## SHORT EXERCISE 1
List every person named in the text on the stimulus bill.

## TEXT SHOWN
Most of the cuts that led to the deal — about $85 billion — came from reduced spending on school construction (a $19 billion proposal was zeroed out), teacher funding and higher education. The negotiators also cut provisions that the Congressional Budget Office said diffused less than 10% of funds into the economy within 18 months — for example, shrinking Head Start and a program to make federal buildings more energy efficient. "The Democrats wanted to see a lot of education funding and the Republicans generally argued that the programs, while worthwhile, should go through the regular appropriations process," Collins said. "Or in the case of the $19 billion for school construction there's a real case on whether that's a federal role or a local and state role." Tax cuts and other finance provisions allowed the negotiators to slash another $25 billion.

White House chief of staff Rahm Emanuel attended the Democratic caucus' briefing on the compromise and senators said he pushed hard for their support. Emanuel, a former House leader still popular with his ex-colleagues, may help win backing for the bill from House Dems upset over the loss of funding for their projects. Obama will also hit the road to sell the stimulus, visiting Elkhart, Ind., and Fort Myers, Fla., early next week. Elkhart has one of the highest unemployment rates in the country — at, 15.3%, dramatically up from 4.7% a year ago. Fort Myers has an unemployment rate of 10%.

Democratic leaders hope that the only thing Americans will remember of this excruciating process is the passage of a historic bill that could go a long way to fixing the economy. With his own twist to Lincoln's Gettysburg Address, Illinois Senator Dick Durbin, the No. 2 Democrat in the Senate, said: "The world will little note nor long remember how many votes we had to pass the measure. The world and Congress and the nation want to know if this will work. If it passes with 61 votes or 81 votes, it's just a footnote in history."

[Pointing data for screenshots]
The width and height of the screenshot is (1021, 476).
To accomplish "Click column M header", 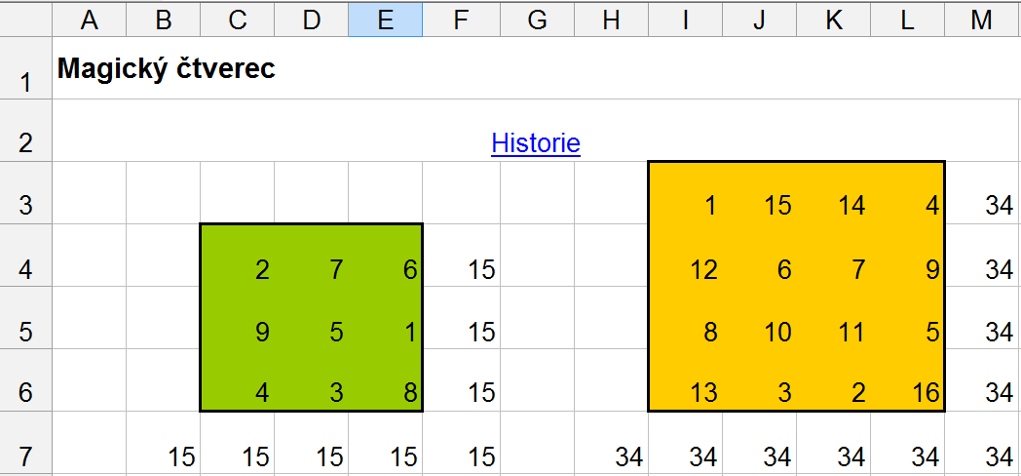I will 982,19.
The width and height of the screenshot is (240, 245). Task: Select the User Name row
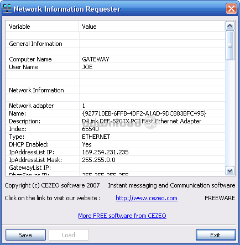click(x=116, y=67)
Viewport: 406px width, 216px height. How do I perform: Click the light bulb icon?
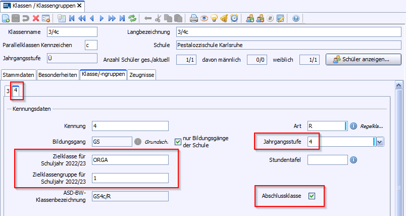[214, 19]
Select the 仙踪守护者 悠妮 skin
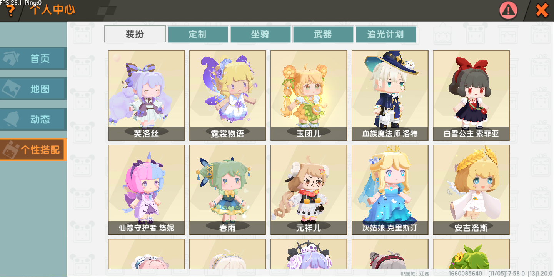The width and height of the screenshot is (554, 277). (147, 190)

## SHORT EXERCISE 2
In the rows, starting at the line that contains "The width and height of the screenshot is (240, 245)." and ending at the last row, replace "Select" with "Choose" and change nothing else. Leave the pictures out.

## EXERCISE OUTPUT 1
Collins, Rahm Emanuel, Obama, Lincoln, Dick Durbin

## EXERCISE OUTPUT 2
The width and height of the screenshot is (240, 245). Task: Choose the User Name row
click(x=116, y=67)
Viewport: 406px width, 216px height. How do I perform: Click the light bulb icon?
[214, 19]
Choose the 仙踪守护者 悠妮 skin
The width and height of the screenshot is (554, 277). (147, 190)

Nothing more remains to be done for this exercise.